CHALLENGES 2005-2006: Encore une année, encore une crise alimentaire enAfrique australe

JOHANNESBURG, 19 déc (IPS) – Depuis plusieurs années maintenant, l'Afrique australe est confrontée à des pénuries alimentaires graves qui pourraient bien perdurer en 2006.

Selon les Nations Unies, nombre des 14 pays membres de la Communauté de développement d'Afrique australe (SADC), continueront à dépendre des distributions de vivres l'année prochaine pour éviter que des millions de leurs citoyens ne meurent de faim. Entre 2002 et 2004, quelque 14 millions de personnes ont reçu l'aide alimentaire d'urgence des agences d'aide, selon le Programme alimentaire mondial (PAM).

Environ cinq millions de ces personnes demeurent extrêmement vulnérables..

"La saison sèche, qui a détruit des récoltes au début de 2005, a porté ce nombre à plus de 12 millions dans sept pays – sur une population totale de 70 millions", selon une note du PAM parue en 2005.

La question qui mérite d'être posée est de savoir si on ne peut rien faire pour éviter que cette situation ne se répète chaque année. "Il y a des choses que nous pouvons faire à court terme. Nous pouvons cultiver des plantes plus résistantes à la sécheresse comme le sorgho, le mil et le manioc", a déclaré à IPS le porte-parole du PAM, Mike Sackett.

"Les agriculteurs devraient être moins dépendants du maïs".

Le maïs, aliment de base en Afrique australe, résiste mal à la sécheresse – qui a causé un désastre dans certaines parties de la région ayant connu des pluies irrégulières ces dernières années.

"A long terme, il faudra moins compter sur la pluie et compter plus sur l'irrigation", a indiqué Sackett, qui vit dans la capitale économique de l'Afrique du Sud, Johannesburg. Toutefois, l'irrigation nécessite beaucoup d'investissements, ce qui la rend inaccessible à plusieurs Etats. A l'exception de l'Afrique du Sud, du Botswana et de la Namibie, les nations de la SADC auraient probablement besoin du financement des donateurs pour mettre en place des systèmes d'irrigation viables.

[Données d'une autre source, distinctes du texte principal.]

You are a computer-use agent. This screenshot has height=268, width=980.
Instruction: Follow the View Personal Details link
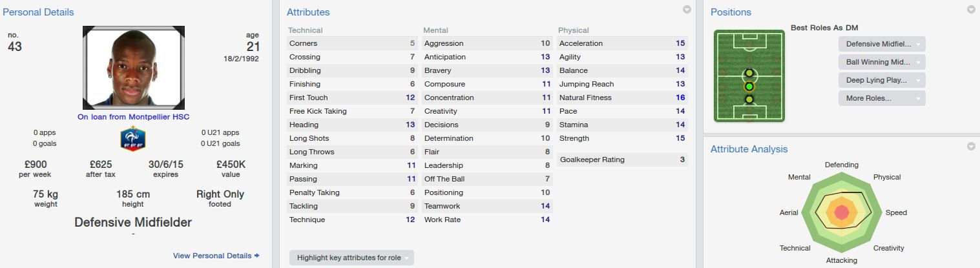click(x=212, y=256)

Sackett a remarqué que la distribution de semences et d'engrais devait également être mieux gérée : "Par exemple, l'année dernière, les agriculteurs ont tardivement reçu les engrais". Pour mettre fin au cycle actuel de pénuries alimentaires et aux problèmes qui l'accompagnent, les autorités agricoles de la SADC se sont lancées dans un programme global pour aider les agriculteurs. "Un de nos rôles sera d'examiner attentivement les contrats pour nos agriculteurs analphabètes. Nous les soutiendrons pour que leurs contrats (comme pour la fourniture de vivres aux agences de l'ONU) soient respectés..

Nous allons également les aider à comprendre la nécessité de rembourser les dettes pour leur éviter d'être mis sur la liste noire", a déclaré à IPS, Nelson Chisenga, spécialiste des questions agricoles à la Fédération des syndicats agricoles d'Afrique australe (SACAU).

Tôt ce mois, la SACAU a invité environ 20 délégués de six de ses pays membres – la Zambie, le Zimbabwe, l'Afrique du Sud, la Namibie, le Malawi et Madagascar – dans la capitale sud-africaine, Pretoria, pour les informer des questions clés qui affectent l'agriculture, telles que le commerce et le marketing. "Le niveau de prise de conscience au sein des agriculteurs est cruellement faible. Par exemple, ils croient que le commerce ne les concerne pas", a dit à IPS, Ajay Vashee du Syndicat national des agriculteurs de Zambie, basé à Lusaka. La Zambie compterait 800.000 petits fermiers sur une population d'environ huit millions d'habitants. "Nous voulons que nos agriculteurs voient au-delà de nos frontières et même sur le plan international", a-t-il ajouté. "Le principal problème est de leur inculquer des notions de marketing. Nous aimerions amener les agriculteurs à comprendre la dynamique du commerce".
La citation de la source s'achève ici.